DevLog for 28 Aug 2014

Let’s see. I’m also going to attempt to include patch links wherever possible.

Might spend some more time with Hive over the next few days – figured out an approach for using it from Python, and it should be fun to do so!

DevLog for 25 and 26 Aug 2014

Not very code heavy

  • Couple of pull requests(#1 and #2) for the Atom Autosave plugin. One adds a preference to not autosave by when you are explicitly closing a window / pane, and the other just sets the ‘enabled’ preference to default. CoffeeScript isn’t too bad either! I should consider writing more plugins (I currently use Atom for CSS/JS/Puppet, should try other languages)
  • Added CSV, TSV and JSON download options to Quarry. There’s another Webinar tomorrow by the Grantmaking team, and J-Mo asked for it. Streaming TSV and CSV implemented in a neat way, will write a blog post tomorrow about it.
  • Started work on a ‘number of editors’ per country metric for WPDMZ, needs to be finished up.

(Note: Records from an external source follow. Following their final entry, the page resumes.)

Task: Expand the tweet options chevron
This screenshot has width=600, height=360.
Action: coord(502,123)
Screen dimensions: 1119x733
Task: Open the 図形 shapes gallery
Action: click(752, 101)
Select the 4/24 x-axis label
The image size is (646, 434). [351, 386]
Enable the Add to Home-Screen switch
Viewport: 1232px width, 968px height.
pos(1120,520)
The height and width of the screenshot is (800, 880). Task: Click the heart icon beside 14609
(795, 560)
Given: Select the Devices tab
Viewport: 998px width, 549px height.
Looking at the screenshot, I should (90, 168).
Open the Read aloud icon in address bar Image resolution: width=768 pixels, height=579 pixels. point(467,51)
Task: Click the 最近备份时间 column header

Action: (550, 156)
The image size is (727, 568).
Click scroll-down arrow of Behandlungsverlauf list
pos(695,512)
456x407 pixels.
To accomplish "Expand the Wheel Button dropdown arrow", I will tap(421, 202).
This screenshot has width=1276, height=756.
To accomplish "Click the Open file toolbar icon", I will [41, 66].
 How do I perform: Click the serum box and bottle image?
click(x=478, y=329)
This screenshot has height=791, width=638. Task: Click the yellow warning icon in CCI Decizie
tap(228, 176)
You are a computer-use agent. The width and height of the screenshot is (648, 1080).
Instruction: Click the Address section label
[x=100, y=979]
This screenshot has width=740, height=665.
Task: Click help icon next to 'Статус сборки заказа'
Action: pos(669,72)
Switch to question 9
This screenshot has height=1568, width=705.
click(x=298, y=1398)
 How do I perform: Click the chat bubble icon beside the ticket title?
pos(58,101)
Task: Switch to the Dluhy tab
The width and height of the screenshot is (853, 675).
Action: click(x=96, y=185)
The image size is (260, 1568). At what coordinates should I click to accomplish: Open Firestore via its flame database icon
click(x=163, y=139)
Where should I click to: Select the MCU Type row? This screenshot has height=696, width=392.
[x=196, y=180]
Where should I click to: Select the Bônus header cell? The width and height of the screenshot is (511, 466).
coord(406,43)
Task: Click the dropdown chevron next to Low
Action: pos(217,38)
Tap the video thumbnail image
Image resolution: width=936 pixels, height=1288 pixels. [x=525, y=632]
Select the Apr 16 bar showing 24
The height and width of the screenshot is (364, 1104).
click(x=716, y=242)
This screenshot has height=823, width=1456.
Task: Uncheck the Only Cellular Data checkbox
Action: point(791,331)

I feel a bit exhausted (physically and mentally) from the intense coding over the last few weeks, might have a few chill days to recharge myself. I’m growing old! :(

DevLog for Aug 24, 2014

Wooooo!

  • Moved labsbooks (described in yesterday’s devlog) to use a shared readonly IPython virtualenv maintained by me. Also installed a bunch of modules people might want to use (SciPy, NumPy, Pandas, PyTables, matplotlib). Am considering just installing IPython notebook globally via puppet and using that, since that’ll enable users to just use the system packages. However, the version of IPython notebook from Ubuntu is ancient, so that’s probably a non-starter.
  • Have a basic version of the IPython publishing process working! Any toollabs user can create a notebook by:
    • Creating a ~/notebooks folder
    • Doing a chmod +x ~/notebooks
    • Doing a chmod +x ~
    • Putting IPython notebooks into ~/notebooks (as .ipynb) files
    • Going to https://tools.wmflabs.org/notebooks/<user-shell-name>/<path-to-ipynb-file> Will have to do a bit more work before it can be considered ‘production grade’ (such as user pages, a nicer theme, etc, etc) BUT YAY GOOD START. It already caches the html output in Redis and invalidates with the mtime of the file, so should be pretty quick.
  • Made the ssh tunneling process for labsbooks purely python, without requiring the ProxyCommand. This makes things simpler (and more portable!). I’ll need to work on securing this properly before I can publish it for broader use.
  • Wrote an email to the analytics mailing list about making public the ‘edits per country’ data. I hope to make this publicly available with enough granularity that not just me but others can use this for fun research as well.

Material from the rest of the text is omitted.